Professeur, Docteur vétérinaire, ex-directeur de l’Ecole nationale vétérinaire de Nantes (Oniris) et président de la commission formation recherche de l’Académie Vétérinaire de France, Pierre Saï a cosigné en 2021 un rapport au Ministre de l’Agriculture et de l’Alimentation sur la place de la vaccination dans la lutte contre l’influenza aviaire hautement pathogène. Alors même que, suivant les recommandations de ce rapport, notre pays va expérimenter deux candidats vaccins pour les palmipèdes dans le Gers et les Landes, ce spécialiste nous explique les enjeux de ces tests. 

L’Express : L’épisode actuel de grippe aviaire s’avère particulièrement douloureux pour les éleveurs qui ont dû éliminer 12 millions de volailles. A l’instar de la France, plusieurs pays européens se lancent dans l’expérimentation de vaccins. Est-ce LA solution pour résoudre le problème ?  

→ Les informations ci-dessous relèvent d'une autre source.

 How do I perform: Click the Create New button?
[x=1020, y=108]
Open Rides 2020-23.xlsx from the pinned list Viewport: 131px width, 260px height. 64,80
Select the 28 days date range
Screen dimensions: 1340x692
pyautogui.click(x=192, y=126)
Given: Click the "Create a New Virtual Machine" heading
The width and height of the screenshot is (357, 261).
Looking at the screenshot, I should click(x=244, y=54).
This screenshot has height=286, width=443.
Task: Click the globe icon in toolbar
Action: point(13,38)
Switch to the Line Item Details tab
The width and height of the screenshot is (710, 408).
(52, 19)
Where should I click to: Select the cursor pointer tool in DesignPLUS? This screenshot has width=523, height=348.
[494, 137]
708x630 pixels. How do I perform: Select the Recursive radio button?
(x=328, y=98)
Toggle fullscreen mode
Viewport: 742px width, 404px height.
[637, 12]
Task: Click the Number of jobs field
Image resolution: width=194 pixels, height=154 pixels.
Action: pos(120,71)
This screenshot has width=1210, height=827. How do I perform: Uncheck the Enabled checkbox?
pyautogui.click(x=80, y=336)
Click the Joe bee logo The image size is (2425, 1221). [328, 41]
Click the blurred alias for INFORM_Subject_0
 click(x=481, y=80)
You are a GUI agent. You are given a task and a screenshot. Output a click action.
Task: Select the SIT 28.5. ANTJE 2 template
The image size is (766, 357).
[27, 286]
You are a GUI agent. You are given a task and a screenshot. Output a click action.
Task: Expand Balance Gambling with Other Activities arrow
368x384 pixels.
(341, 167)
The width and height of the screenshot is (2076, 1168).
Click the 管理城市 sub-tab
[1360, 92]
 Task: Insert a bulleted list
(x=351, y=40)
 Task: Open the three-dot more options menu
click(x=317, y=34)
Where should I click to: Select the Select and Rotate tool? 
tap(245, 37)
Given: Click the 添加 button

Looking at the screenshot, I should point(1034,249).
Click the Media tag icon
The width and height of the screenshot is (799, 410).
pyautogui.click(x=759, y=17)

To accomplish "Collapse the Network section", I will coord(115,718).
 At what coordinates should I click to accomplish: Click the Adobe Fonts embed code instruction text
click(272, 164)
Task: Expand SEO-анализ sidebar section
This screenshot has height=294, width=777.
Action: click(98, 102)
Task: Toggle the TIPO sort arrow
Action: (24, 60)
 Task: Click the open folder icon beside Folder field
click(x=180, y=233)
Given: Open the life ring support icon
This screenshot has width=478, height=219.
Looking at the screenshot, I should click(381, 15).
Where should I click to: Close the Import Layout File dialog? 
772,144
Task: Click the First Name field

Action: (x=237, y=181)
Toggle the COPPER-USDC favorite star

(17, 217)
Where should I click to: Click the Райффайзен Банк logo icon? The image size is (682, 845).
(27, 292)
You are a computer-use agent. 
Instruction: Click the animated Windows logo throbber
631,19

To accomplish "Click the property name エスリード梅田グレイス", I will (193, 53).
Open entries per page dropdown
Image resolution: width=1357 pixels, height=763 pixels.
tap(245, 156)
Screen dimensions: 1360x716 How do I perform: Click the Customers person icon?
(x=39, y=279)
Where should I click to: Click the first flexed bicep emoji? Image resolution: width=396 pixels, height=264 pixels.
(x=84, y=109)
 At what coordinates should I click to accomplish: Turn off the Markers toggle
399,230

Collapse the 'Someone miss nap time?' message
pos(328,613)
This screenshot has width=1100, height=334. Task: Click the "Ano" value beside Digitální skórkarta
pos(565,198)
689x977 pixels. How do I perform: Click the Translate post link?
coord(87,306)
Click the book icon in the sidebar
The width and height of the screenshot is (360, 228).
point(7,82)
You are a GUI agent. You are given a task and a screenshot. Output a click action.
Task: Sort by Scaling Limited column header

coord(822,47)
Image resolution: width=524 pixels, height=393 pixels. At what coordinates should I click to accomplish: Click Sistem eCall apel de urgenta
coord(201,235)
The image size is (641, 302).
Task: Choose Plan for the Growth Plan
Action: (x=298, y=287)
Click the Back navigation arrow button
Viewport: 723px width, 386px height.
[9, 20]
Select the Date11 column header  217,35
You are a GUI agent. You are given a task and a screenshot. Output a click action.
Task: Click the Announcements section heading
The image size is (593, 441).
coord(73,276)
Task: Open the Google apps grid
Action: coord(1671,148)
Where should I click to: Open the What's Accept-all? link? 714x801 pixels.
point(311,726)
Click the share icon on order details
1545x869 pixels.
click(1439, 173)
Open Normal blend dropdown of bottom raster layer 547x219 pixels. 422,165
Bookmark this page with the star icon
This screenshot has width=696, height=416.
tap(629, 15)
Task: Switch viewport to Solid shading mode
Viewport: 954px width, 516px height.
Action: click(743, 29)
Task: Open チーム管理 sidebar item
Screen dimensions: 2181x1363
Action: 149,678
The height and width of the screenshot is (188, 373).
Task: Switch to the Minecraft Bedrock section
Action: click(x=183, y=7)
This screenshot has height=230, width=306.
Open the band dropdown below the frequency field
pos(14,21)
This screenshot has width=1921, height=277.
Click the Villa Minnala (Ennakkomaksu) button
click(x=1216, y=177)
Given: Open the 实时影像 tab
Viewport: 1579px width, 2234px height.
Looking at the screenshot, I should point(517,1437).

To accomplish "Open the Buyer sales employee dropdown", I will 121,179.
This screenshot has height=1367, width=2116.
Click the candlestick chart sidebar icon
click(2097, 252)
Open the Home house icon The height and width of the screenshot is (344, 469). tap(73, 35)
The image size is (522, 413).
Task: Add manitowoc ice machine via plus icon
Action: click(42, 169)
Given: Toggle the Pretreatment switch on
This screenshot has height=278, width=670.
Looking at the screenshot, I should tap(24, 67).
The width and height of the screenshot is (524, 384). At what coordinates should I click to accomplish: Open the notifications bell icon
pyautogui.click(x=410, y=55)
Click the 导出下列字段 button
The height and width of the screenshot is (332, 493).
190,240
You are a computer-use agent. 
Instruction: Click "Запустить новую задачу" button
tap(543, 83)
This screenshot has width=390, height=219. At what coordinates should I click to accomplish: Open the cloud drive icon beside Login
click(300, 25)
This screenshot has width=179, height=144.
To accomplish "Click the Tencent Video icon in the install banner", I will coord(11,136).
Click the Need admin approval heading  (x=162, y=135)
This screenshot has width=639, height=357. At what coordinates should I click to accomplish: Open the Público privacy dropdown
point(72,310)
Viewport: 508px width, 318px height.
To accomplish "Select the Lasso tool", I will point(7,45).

Pierre Saï : Sur un plan sanitaire, le vaccin peut devenir une option indispensable pour prévenir les crises, mais sous certaines conditions et en complément des mesures habituelles de biosécurité [mesures préventives et de sécurité, NDLR.]. Jusqu’ici, l’Europe n’y était pas favorable, notamment parce que la vaccination risque de masquer une infection et de nuire aux exportations. Cependant, le vent est en train de tourner car le virus H5N8 revient fréquemment dans plusieurs pays européens, introduit par les oiseaux migrateurs sauvages en provenance d’Asie chez lesquels ce virus semble s’être installé (enzootie).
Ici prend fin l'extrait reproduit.